If newspapers do go under one day, the thing I’ll miss most is working on a team. Of course you can do good stories alone, as a freelancer. But a newsroom means teamwork, and it means that electric crackle when everybody’s working on the big story, and most of all it means working with unforgettable characters. There could be lots of great characters at accounting firms, I don’t know, but I doubt most places have as many as newspapers. One of the greatest in the Charlotte Observer’s history died this morning. David Poole was 50.

Here is an incomplete list of the things Poole loved: UNC basketball, the Atlanta Braves, creative cursing, R.O.’s Barbecue in Gastonia, politics, old race-car drivers, the newspaper business, his grandbaby Eli, two cars side-by-side in the last turn at Daytona, and most of all, talking.

Here is a list of things Poole was not so fond of: the NBA, dumb NASCAR rules, stupid people in general, the occasional editor, being on the road six days a week, re-engineering and re-designing and all the things we tried to make the newspaper better instead of just doing better stories.

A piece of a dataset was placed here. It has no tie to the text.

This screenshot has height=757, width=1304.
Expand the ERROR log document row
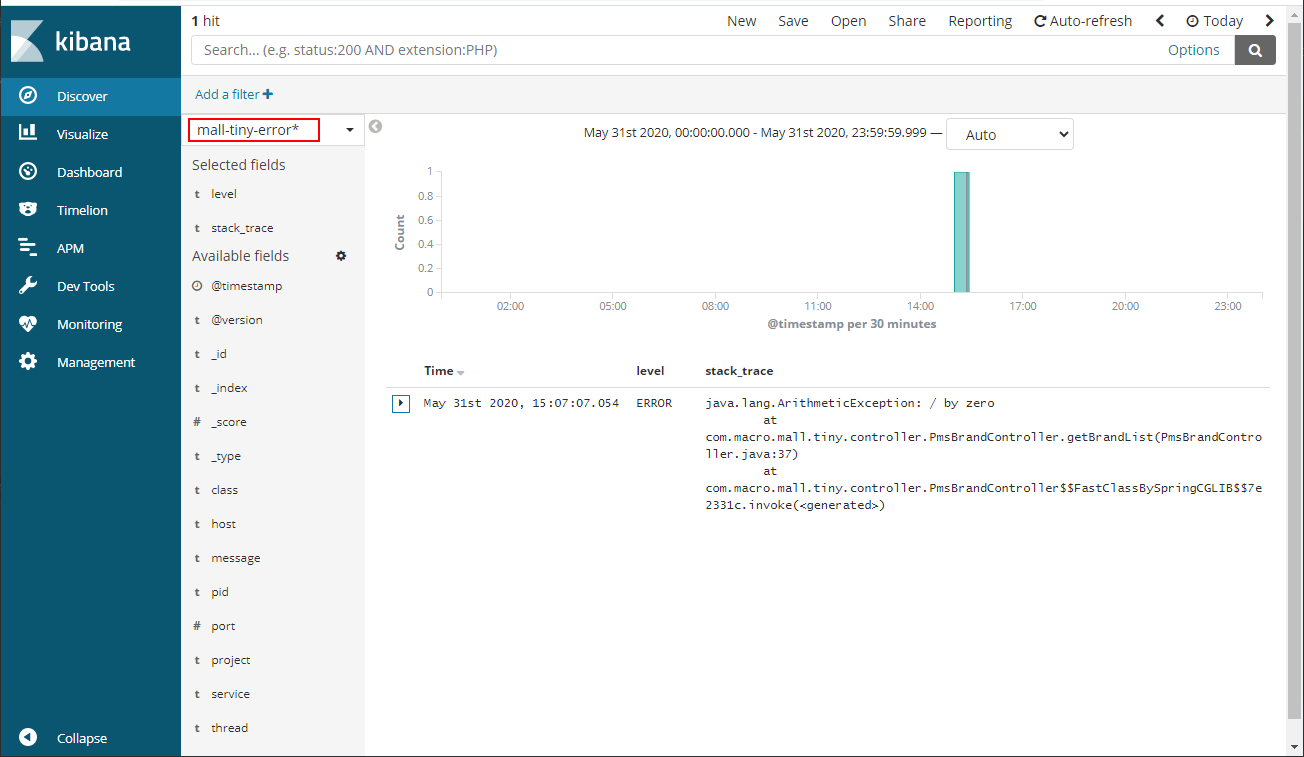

Poole loved to argue. LOVED it. All you had to do was throw out a word — “Earnhardt.” “Bush.” “Dean.” — and he’d be off. Lord help you if you ended up on the other side. He was smart and quick and forceful and pretty soon you’d end up in a tidy little pile of rhetorical dust. He would cut you a look that said, surely you didn’t think you would win an argument with ME. And then he would get tickled about the whole thing and you’d be friends again, not that you ever weren’t.

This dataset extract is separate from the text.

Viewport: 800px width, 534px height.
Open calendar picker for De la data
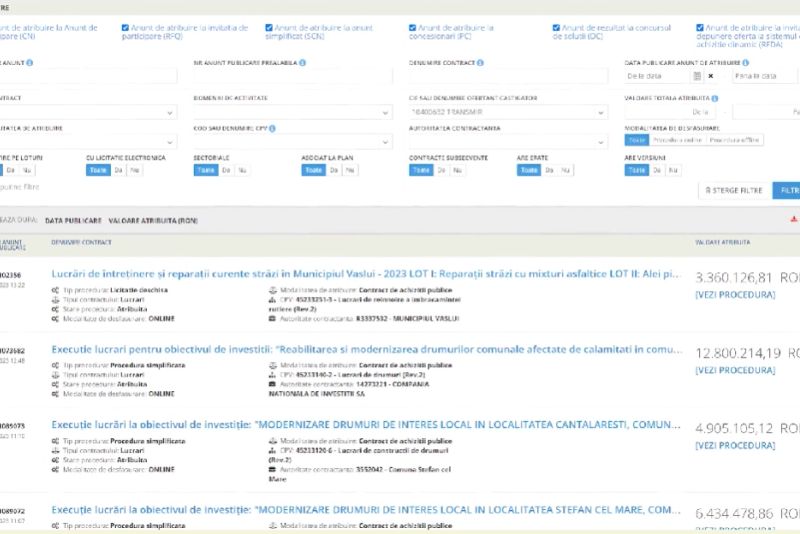[698, 76]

Sometimes he would get legitimately furious, and at those times it was best to give him about 10 feet of space in every direction. But from my experience it was mostly bluster and show, wrapped around a good heart.

I follow NASCAR, not enough to call myself a fan but enough to know what’s going on, and there’s no question that he was the best NASCAR reporter on the scene — he learned from the great Tom Higgins, the best there ever was. The thing about Poole is, if we had asked him to cover city hall or real estate or theater, he would’ve been the best at those, too. He was a good guy, a devoted family man, but most of all to me he was a great teammate. There’s no way to replace him.